The Constant Victim Role
Covert narcissists are constant victims. Everyone has done them wrong. Everyone has injured their precious ego at some point or another. The whole world is responsible for their anger, negativity, lack of initiative, lack of motivation, and even their lack of empathy. From the tiniest injury to the grandest, the covert narcissist continues to be the never-ending victim, who feels entitled to treat you however they choose. They have no filter on their words or actions and no ability to see how this entitlement affects others.
This causes all relationships with the narcissist to be strained and exhausting. When the covert narcissist plays the victim so well, it leaves you with two roles in life. You are either their therapist or their enemy. You are either their rescuer or their perpetrator. The trouble is that healthy people should not and do not fulfill these roles with their loved ones.
Your Role as Therapist
Healthy individuals recognize that they cannot serve as a rescuer to their parent, spouse, adult child, friend, boss, etc. This is a normal and healthy boundary in life. When a person is constantly relying on your approval and validation in order to feel good about themselves, this is a destructive situation. You are not helping them or yourself. You are not their therapist and should not serve as such. They need to be working on their own problems on their own, just as you should be with yours.

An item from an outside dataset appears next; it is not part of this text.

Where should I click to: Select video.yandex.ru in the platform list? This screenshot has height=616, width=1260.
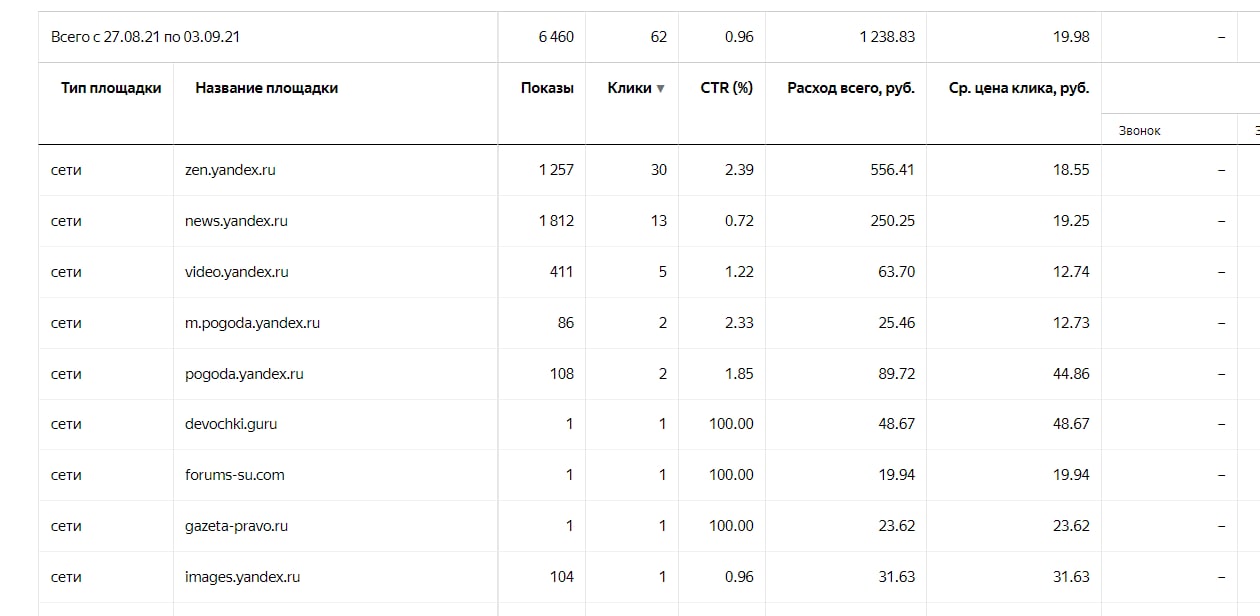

You might think, “But I’m just trying to be supportive? Wouldn’t it be mean to not let them open up to me and talk with me?” I’m not saying you shouldn’t be a supportive friend or family member. It is okay for them to share with you what they are dealing with and what they are learning, as long as they are learning and taking action to work on it for themselves. What are they doing to get healthier and stronger internally? Are they doing anything? It is not okay for them to expect you to make them feel better so they can then go back to ignoring the problems they have. This is an endless and exhausting cycle that will leave you completely drained!
Your Role as Enemy
On the flip side, healthy individuals also do not want to be seen as the constant enemy or perpetrator. A covert narcissist will play the victim role over and over and over. Their constant hypersensitivity and gaslighting allows them to always find ways to be wounded. You begin to feel like their number one enemy. They are extremely good at being the victim and can convince the kindest person in the world that they are to blame for all the narcissist’s problems and unhappiness. Every bad feeling the covert narcissist has is somehow your fault. This is simply not reality and is known as blame shifting.
When they see you as the constant offender, everything you do and say is wrong. For a covert narcissist, everything is offensive to them. You will apologize over and over to them, even at times when you have no idea what you are apologizing for. You apologize anyways, simply to try to put some peace back in your relationship with them.
That peace, however, will be short-lived. There are not enough apologies in the world to satisfy the victim role of a covert narcissist. Their pain comes from within, and yet they constantly look for external reasons and external solutions. Those solutions will NEVER be good enough. To stop being the perpetrator, you have to set your own boundaries and walk away. They will never stop, so you must!
It is not possible for everything that is wrong with them to be your fault. Please hear these words!! It is not your fault!! You are allowed to be human. You are allowed to do things that maybe you could have done better, to say things that maybe you could have said better. No one decided that you have to be perfect, except the covert narcissist in your life. They decided you must be perfect and then set you up again and again for failure. Stop playing their game!! Simply walk away.
Of course, they will then blame you for abandoning them. But that is simply not true. You are an adult making an adult decision. Set your boundaries and stick with them.